Closed loilt48 closed 3 years ago
neg_idx = np.random.randint(low=0, high=batch_size-1, size=(n_sep * n_neg))
Can you try the above code and double-check your batch size?
I got the same error ,and "neg_idx = np.random.randint(low=0, high=batch_size-1, size=(n_sep * n_neg))" doesn't work.
[2021-01-18 21:54:18,744 INFO] At step 99, we removed a batch - accum 0
Traceback (most recent call last):
File "/root/PycharmProjects/peizhiyan/OpenNMT-kpg-release-master/onmt/trainer.py", line 377, in _gradient_accumulation
model=self.model
File "/root/PycharmProjects/peizhiyan/OpenNMT-kpg-release-master/onmt/utils/loss.py", line 187, in call
loss, stats = self._compute_loss(batch, *shard_state)
File "/root/PycharmProjects/peizhiyan/OpenNMT-kpg-release-master/onmt/modules/copy_generator.py", line 264, in _compute_loss
semcov_ending_state=self.semcov_ending_state)
File "/root/PycharmProjects/peizhiyan/OpenNMT-kpg-release-master/onmt/utils/loss.py", line 457, in _compute_semantic_coverage_loss
neg_idx = np.random.randint(low=0, high=batch_size-1, size=(n_sep n_neg))
File "mtrand.pyx", line 746, in numpy.random.mtrand.RandomState.randint
File "_bounded_integers.pyx", line 1254, in numpy.random._bounded_integers._rand_int64
ValueError: low >= high
[2021-01-18 21:54:18,802 INFO] At step 100, we removed a batch - accum 0
Traceback (most recent call last):
File "train.py", line 215, in
What can i do?
My bad, according to the official doc of numpy, the argument high should be larger than low. So change high to batch_size (rather than batch_size-1) should resolve it. I guess the error occurs when the batch size happens to be 1, which is rare.
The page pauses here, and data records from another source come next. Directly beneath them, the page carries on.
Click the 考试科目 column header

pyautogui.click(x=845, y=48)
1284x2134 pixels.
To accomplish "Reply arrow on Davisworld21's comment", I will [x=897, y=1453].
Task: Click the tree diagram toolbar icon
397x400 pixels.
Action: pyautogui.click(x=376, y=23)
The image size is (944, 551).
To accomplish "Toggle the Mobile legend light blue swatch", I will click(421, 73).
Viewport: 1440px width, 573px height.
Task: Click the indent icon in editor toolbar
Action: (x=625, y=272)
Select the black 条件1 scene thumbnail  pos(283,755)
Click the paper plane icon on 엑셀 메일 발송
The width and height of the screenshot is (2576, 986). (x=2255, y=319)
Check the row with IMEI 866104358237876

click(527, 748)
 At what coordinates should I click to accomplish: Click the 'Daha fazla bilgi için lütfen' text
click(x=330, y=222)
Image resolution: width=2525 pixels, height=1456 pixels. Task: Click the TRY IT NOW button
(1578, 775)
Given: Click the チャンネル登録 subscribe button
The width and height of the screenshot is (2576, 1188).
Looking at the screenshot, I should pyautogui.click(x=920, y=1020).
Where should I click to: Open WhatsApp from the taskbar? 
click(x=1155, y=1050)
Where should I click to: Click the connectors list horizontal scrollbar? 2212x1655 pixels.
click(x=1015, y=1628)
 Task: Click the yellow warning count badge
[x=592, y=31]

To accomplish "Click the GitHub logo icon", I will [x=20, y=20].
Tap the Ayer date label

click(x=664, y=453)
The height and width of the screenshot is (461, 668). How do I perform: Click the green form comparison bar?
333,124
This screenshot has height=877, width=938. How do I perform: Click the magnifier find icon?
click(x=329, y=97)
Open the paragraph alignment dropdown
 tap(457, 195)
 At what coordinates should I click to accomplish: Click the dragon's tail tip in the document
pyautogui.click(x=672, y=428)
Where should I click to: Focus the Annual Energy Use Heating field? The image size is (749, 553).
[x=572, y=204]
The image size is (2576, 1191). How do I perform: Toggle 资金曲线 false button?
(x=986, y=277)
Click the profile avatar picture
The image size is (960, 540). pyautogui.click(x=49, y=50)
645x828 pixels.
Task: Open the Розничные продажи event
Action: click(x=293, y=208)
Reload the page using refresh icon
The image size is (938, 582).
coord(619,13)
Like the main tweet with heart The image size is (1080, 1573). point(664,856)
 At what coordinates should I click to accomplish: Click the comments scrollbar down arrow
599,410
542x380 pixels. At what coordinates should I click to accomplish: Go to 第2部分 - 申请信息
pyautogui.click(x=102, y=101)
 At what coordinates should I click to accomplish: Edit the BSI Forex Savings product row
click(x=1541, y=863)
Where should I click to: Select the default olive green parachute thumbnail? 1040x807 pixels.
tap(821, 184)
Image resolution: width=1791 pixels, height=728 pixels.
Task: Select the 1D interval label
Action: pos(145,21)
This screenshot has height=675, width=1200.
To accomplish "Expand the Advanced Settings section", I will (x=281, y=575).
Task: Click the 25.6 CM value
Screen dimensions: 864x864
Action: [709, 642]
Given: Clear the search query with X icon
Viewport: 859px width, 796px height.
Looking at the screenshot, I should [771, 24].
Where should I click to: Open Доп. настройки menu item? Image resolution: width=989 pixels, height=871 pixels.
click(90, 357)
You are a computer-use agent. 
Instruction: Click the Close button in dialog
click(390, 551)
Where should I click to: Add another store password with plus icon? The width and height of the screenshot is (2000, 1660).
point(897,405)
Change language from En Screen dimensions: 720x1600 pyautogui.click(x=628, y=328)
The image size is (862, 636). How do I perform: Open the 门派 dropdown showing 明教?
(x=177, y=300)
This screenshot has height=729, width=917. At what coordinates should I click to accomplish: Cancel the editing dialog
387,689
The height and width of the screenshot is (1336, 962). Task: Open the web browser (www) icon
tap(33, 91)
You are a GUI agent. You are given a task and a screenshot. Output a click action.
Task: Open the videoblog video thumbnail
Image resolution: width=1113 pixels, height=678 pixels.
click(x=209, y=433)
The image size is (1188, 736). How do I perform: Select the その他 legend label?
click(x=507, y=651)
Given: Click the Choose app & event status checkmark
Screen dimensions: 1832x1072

neg_idx = np.random.randint(low=0, high=batch_size, size=(n_sep * n_neg))
Thanks,I solved it. But i obtain a new Error:
/pytorch/aten/src/THC/THCTensorIndex.cu:307: void indexSelectSmallIndex(TensorInfo<T, IndexType>, TensorInfo<T, IndexType>, TensorInfo<long, IndexType>, int, int, IndexType, long) [with T = float, IndexType = unsigned int, DstDim = 2, SrcDim = 2, IdxDim = -2]: block: [0,0,0], thread: [0,0,0] Assertion srcIndex < srcSelectDimSize
failed.
...
/pytorch/aten/src/THC/THCTensorIndex.cu:307: void indexSelectSmallIndex(TensorInfo<T, IndexType>, TensorInfo<T, IndexType>, TensorInfo<long, IndexType>, int, int, IndexType, long) [with T = float, IndexType = unsigned int, DstDim = 2, SrcDim = 2, IdxDim = -2]: block: [1,0,0], thread: [31,0,0] Assertion srcIndex < srcSelectDimSize
failed.
Traceback (most recent call last):
File "/root/PycharmProjects/peizhiyan/OpenNMT-kpg-release-master/onmt/trainer.py", line 377, in _gradient_accumulation
model=self.model
File "/root/PycharmProjects/peizhiyan/OpenNMT-kpg-release-master/onmt/utils/loss.py", line 187, in call
loss, stats = self._compute_loss(batch, **shard_state)
File "/root/PycharmProjects/peizhiyan/OpenNMT-kpg-release-master/onmt/modules/copy_generator.py", line 264, in _compute_loss
semcov_ending_state=self.semcov_ending_state)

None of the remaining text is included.